First, those are some really harsh punishments. Punishment rarely works, and now that you've seen for yourself that it doesn't with your kids, please stop.
I don't know if there's a good English term, but you've reached what pedagogues in Sweden call the method ceiling, we're your current methods are no longer working. At this point we usually escalate our methods, like you've now escalated punishments in desperation to rather extreme levels. For those who employ corporal punishment, this is where they feel compelled to escalate the violence because they don't achieve obedience. When you have one tool and it's no longer working, it's easy to default to just applying it with greater force. This is silly. You never want to do more of what's not working. Do less of what isn't working. You need to find yourself a new set of tools.
Second, children don't generally learn from their mistakes. Learning from mistakes is how we fine tune our skills, but children are more often in the process of acquiring skills. We learn from the instances where our expectations are not met; where we are surprised by an outcome. As adults, succeeding is the norm for us in many tasks, so mistakes are notable and informative. We can compare them to what normally works to see what went wrong. To a child, not succeeding is often the norm, and another failure doesn't carry meaning to them. If the infant trying to take their first steps would learn from their mistakes they'd learn that they couldn't walk, and stop trying. But they're in skill acquisition mode. They don't expect to succeed. They keep on practicing. Children learn from their successes. If we want to help them learn, we must first help them succeed.
The switch to when they start learning from their mistakes varies from child to child and from task to task. But learning to plan ahead and avoid distractions and perform unmotivational tasks to a fixed schedule is hard. And the punishments are so harsh they'll overshadow anything they might have learned. If you want them to learn from their mistakes (which, again, they may not be ready to) you want the failure to be the bad outcome. "We procrastinated so now we missed the deadline". I don't think they'll even notice the missed deadline, because they'll only be able to think of the punishment. If anything, they'll learn that they are growing up in an environment where there are draconian punishments associated with failure, which is out of their control, and develop coping strategies for that. I really think you're setting them up for failure.

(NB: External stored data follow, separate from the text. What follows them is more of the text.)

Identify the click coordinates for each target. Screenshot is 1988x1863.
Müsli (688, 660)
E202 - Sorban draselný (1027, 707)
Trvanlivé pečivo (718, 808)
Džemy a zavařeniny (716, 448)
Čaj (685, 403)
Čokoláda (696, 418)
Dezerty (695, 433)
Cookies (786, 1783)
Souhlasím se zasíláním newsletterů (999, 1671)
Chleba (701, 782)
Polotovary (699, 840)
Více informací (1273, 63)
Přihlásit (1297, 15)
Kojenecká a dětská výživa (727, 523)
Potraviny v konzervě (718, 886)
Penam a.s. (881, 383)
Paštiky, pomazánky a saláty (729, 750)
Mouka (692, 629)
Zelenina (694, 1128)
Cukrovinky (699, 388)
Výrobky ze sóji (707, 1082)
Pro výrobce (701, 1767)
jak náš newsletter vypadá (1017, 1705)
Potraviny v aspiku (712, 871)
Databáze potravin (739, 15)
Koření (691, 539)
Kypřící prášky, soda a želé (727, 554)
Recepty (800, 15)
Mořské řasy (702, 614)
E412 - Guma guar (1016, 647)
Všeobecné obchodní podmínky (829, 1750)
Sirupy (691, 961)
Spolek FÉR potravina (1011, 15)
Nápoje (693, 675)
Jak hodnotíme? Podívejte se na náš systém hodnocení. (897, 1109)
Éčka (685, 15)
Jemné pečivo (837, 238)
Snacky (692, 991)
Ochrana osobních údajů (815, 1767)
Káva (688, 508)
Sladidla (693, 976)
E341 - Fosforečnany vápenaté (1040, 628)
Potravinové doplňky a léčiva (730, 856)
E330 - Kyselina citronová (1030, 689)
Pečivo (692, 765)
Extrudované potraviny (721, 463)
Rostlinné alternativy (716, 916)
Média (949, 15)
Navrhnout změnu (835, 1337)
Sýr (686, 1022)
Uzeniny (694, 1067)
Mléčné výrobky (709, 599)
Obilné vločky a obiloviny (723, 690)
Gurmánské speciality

Third, rewards are something you typically might employ when trying to get over a threshold. Something that, once acquired, the child won't regress on. Exceptional things. If rewards are a part of daily life, it is more like any salaried job. With that comes inevitably that, a) the child will make an economical judgment on whether or not the goal is worth achieving, rather than being motivated to the goal in itself; b) there will be an inflation (just like you might expect an occasional salary increase for continuing to do the same job); and c) that you'll have to keep this up: we often have an idea that once the desired behaviour is reached, we can phase out the reward, but again, imagine if your boss tried that on you.
And for all the effort I could put down arguing, my point is something you've already noticed: your tools aren't working for you. You, the adult, can learn from your mistakes, and stop relying on rewards and punishments if it isn't working.
Instead, you want to foster cooperation. Assume they're doing their best. If they can't focus on a boring task, or abstain from a distraction, then work on helping them, rather than punishing them for their shortcomings.
If they fail, assume you've set the bar too high. Claim ownership of the problem. If you think they are the problem, then you've rendered yourself powerless. You can only hope they'll change. If instead you choose to see that you have a role in setting them up for success, then you can work towards that as much as you want.